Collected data
Segment Open
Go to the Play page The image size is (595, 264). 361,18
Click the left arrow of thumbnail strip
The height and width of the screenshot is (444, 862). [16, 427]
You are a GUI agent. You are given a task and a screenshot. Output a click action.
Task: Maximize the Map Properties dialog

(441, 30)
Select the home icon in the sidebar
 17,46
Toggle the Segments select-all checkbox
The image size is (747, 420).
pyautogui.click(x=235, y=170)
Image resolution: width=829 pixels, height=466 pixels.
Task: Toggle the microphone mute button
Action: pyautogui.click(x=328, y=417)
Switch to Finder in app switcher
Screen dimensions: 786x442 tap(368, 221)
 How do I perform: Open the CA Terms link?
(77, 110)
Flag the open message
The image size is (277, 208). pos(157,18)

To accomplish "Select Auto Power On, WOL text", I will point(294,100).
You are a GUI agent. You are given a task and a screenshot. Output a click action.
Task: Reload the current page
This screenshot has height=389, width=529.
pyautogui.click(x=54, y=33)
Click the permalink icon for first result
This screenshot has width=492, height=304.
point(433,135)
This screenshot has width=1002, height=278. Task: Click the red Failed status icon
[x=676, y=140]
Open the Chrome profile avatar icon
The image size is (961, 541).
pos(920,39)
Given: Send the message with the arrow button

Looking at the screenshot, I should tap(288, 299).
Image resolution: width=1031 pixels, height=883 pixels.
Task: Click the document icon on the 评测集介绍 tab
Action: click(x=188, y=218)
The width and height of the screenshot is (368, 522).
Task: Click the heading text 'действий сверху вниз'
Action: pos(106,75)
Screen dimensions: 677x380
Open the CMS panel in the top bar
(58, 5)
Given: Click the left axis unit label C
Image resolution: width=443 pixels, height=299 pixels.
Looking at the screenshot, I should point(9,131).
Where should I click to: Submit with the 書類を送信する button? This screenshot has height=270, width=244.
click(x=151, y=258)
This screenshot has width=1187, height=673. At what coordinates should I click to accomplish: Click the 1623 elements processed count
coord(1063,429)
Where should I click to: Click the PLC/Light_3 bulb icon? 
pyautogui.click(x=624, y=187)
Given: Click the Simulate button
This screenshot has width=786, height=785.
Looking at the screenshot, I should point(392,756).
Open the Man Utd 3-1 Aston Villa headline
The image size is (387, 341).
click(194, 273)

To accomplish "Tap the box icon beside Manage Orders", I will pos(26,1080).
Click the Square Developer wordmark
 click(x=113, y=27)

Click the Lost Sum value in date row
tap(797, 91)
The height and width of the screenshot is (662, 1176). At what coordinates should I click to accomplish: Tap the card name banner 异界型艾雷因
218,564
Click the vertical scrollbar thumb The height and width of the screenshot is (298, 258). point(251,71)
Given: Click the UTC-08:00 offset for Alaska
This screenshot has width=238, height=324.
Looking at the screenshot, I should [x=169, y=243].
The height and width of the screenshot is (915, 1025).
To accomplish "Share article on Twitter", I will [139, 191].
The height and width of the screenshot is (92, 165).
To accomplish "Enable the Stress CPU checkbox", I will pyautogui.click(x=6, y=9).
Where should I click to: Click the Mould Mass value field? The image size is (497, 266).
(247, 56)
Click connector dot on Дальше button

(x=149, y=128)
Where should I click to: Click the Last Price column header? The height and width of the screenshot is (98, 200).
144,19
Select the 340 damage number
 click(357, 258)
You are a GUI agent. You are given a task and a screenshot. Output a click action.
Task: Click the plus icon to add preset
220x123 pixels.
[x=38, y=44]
Segment Closed
The answer must be all of the entries, restated exactly.

Go to the Play page The image size is (595, 264). 361,18
Click the left arrow of thumbnail strip
The height and width of the screenshot is (444, 862). [16, 427]
You are a GUI agent. You are given a task and a screenshot. Output a click action.
Task: Maximize the Map Properties dialog

(441, 30)
Select the home icon in the sidebar
 17,46
Toggle the Segments select-all checkbox
The image size is (747, 420).
pyautogui.click(x=235, y=170)
Image resolution: width=829 pixels, height=466 pixels.
Task: Toggle the microphone mute button
Action: pyautogui.click(x=328, y=417)
Switch to Finder in app switcher
Screen dimensions: 786x442 tap(368, 221)
 How do I perform: Open the CA Terms link?
(77, 110)
Flag the open message
The image size is (277, 208). pos(157,18)

To accomplish "Select Auto Power On, WOL text", I will point(294,100).
You are a GUI agent. You are given a task and a screenshot. Output a click action.
Task: Reload the current page
This screenshot has height=389, width=529.
pyautogui.click(x=54, y=33)
Click the permalink icon for first result
This screenshot has width=492, height=304.
point(433,135)
This screenshot has width=1002, height=278. Task: Click the red Failed status icon
[x=676, y=140]
Open the Chrome profile avatar icon
The image size is (961, 541).
pos(920,39)
Given: Send the message with the arrow button

Looking at the screenshot, I should tap(288, 299).
Image resolution: width=1031 pixels, height=883 pixels.
Task: Click the document icon on the 评测集介绍 tab
Action: click(x=188, y=218)
The width and height of the screenshot is (368, 522).
Task: Click the heading text 'действий сверху вниз'
Action: pos(106,75)
Screen dimensions: 677x380
Open the CMS panel in the top bar
(58, 5)
Given: Click the left axis unit label C
Image resolution: width=443 pixels, height=299 pixels.
Looking at the screenshot, I should point(9,131).
Where should I click to: Submit with the 書類を送信する button? This screenshot has height=270, width=244.
click(x=151, y=258)
This screenshot has width=1187, height=673. At what coordinates should I click to accomplish: Click the 1623 elements processed count
coord(1063,429)
Where should I click to: Click the PLC/Light_3 bulb icon? 
pyautogui.click(x=624, y=187)
Given: Click the Simulate button
This screenshot has width=786, height=785.
Looking at the screenshot, I should point(392,756).
Open the Man Utd 3-1 Aston Villa headline
The image size is (387, 341).
click(194, 273)

To accomplish "Tap the box icon beside Manage Orders", I will pos(26,1080).
Click the Square Developer wordmark
 click(x=113, y=27)

Click the Lost Sum value in date row
tap(797, 91)
The height and width of the screenshot is (662, 1176). At what coordinates should I click to accomplish: Tap the card name banner 异界型艾雷因
218,564
Click the vertical scrollbar thumb The height and width of the screenshot is (298, 258). point(251,71)
Given: Click the UTC-08:00 offset for Alaska
This screenshot has width=238, height=324.
Looking at the screenshot, I should [x=169, y=243].
The height and width of the screenshot is (915, 1025).
To accomplish "Share article on Twitter", I will [139, 191].
The height and width of the screenshot is (92, 165).
To accomplish "Enable the Stress CPU checkbox", I will pyautogui.click(x=6, y=9).
Where should I click to: Click the Mould Mass value field? The image size is (497, 266).
(247, 56)
Click connector dot on Дальше button

(x=149, y=128)
Where should I click to: Click the Last Price column header? The height and width of the screenshot is (98, 200).
144,19
Select the 340 damage number
 click(357, 258)
You are a GUI agent. You are given a task and a screenshot. Output a click action.
Task: Click the plus icon to add preset
220x123 pixels.
[x=38, y=44]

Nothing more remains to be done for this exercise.